Given the complications of the SECURE Act, of accumulation trusts and the potential that they could be disqualified by mistake, we often try to avoid their use. For instance, if parents have one child with special needs and two who do not need the same protection, we may discuss having the retirement plans go to the two who do not need a trust with non-retirement funds going into the special needs trust. Of course, this can make it more difficult to make everyone’s share of the estate equal, especially if the retirement plans constitute a large portion of the parents’ estate. In such cases, we will draft special needs trusts designed as accumulation trusts. (Then, we often have the problem of explaining the somewhat arcane provisions in the trusts as well as our higher fees for creating such a complicated plan, but we do the best we can.)
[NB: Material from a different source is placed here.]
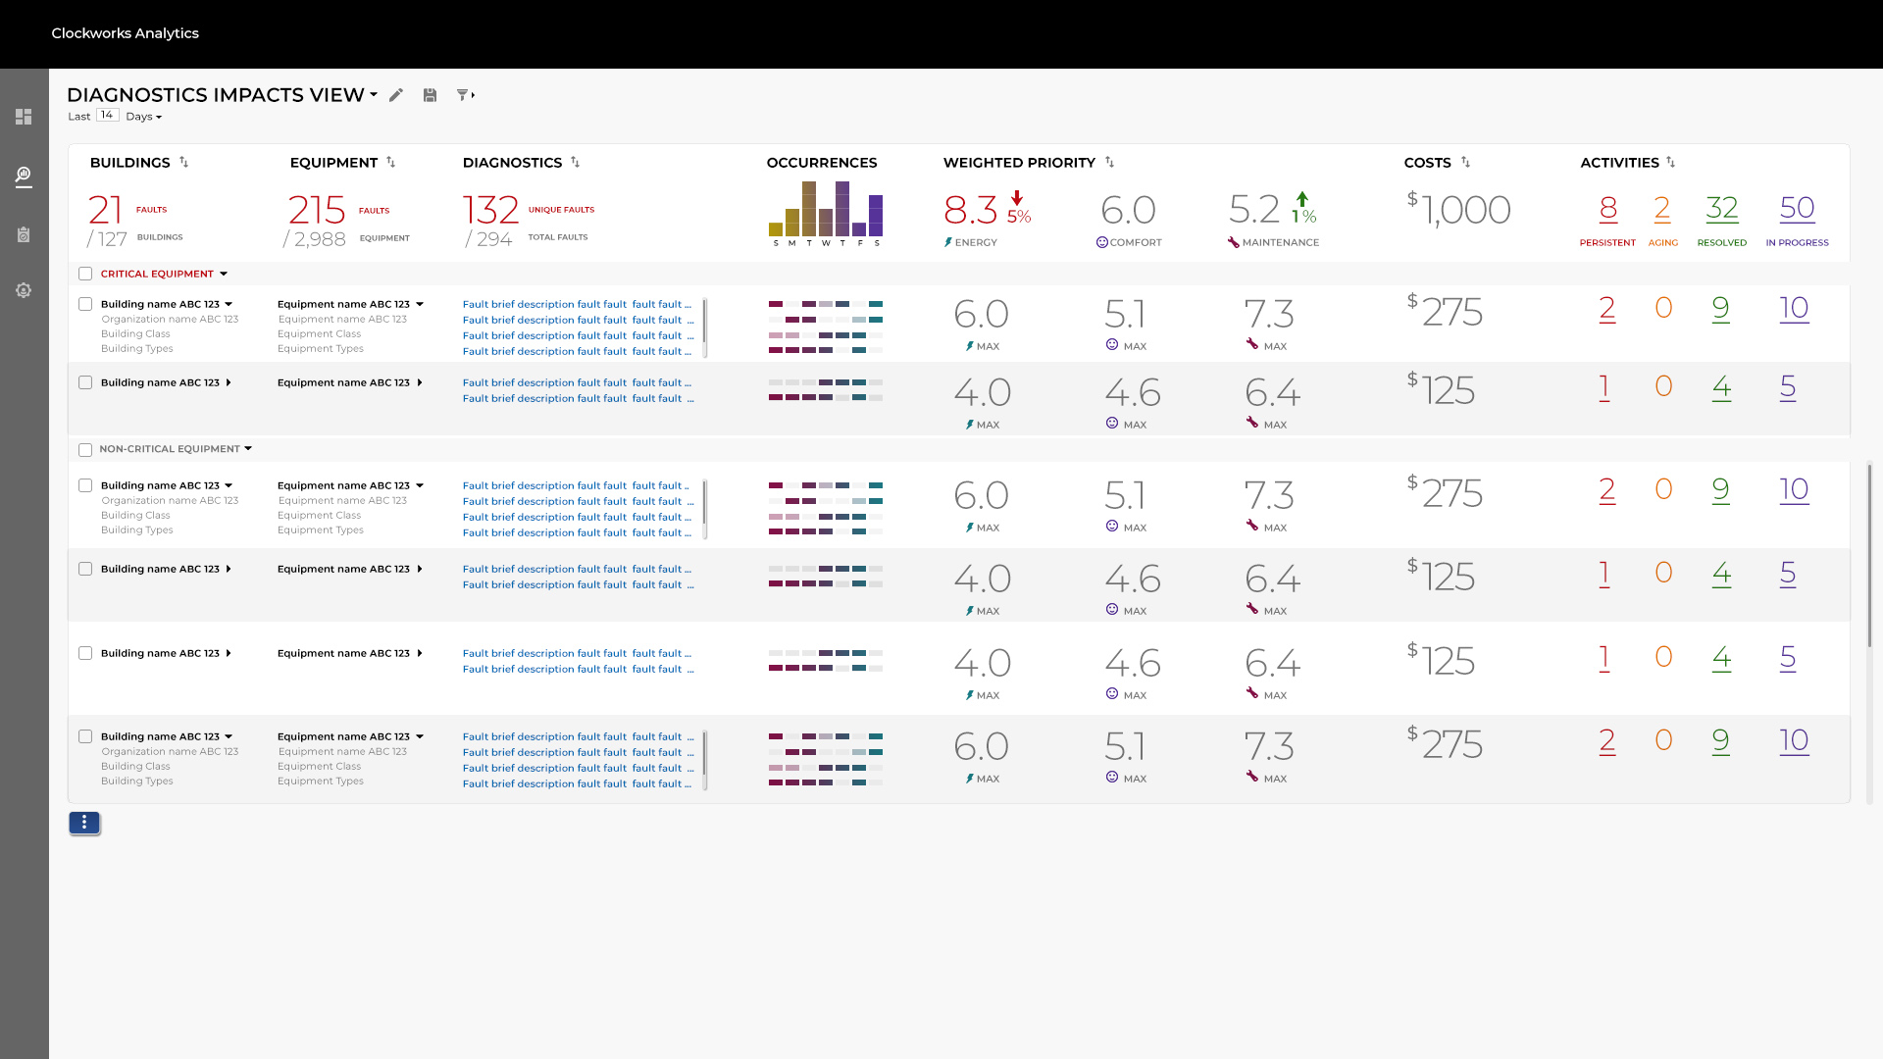Check the Critical Equipment group checkbox
Image resolution: width=1883 pixels, height=1059 pixels.
click(85, 274)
A case in our office illustrates this point. Our clients have two daughters—one quite high functioning and one facing a number of mental health and emotional difficulties. The first daughter does not need their money and the second one does, but can’t manage it herself. In addition, she may ultimately depend on public benefits that could be jeopardized if she were to receive RMDs directly. To further complicate matters, neither daughter has nor is likely to have children, so identifiable beneficiaries of an accumulation trust cannot be named. As a result, the parents (with our advice) decided to create a single trust for the two daughters and to not worry about stretching the RMDs. This will mean that all of their retirement funds will have to be withdrawn and taxes paid on them within five years of the death of the surviving parent. But we hope that that will be many years in the future and by then the bulk of the retirement funds will have been spent down for their main purpose—the parents’ retirement.

Related Articles:

The Basic Rules of Retirement Plans

Protecting Your Retirement from Creditors and Divorce

How are Trusts Taxed?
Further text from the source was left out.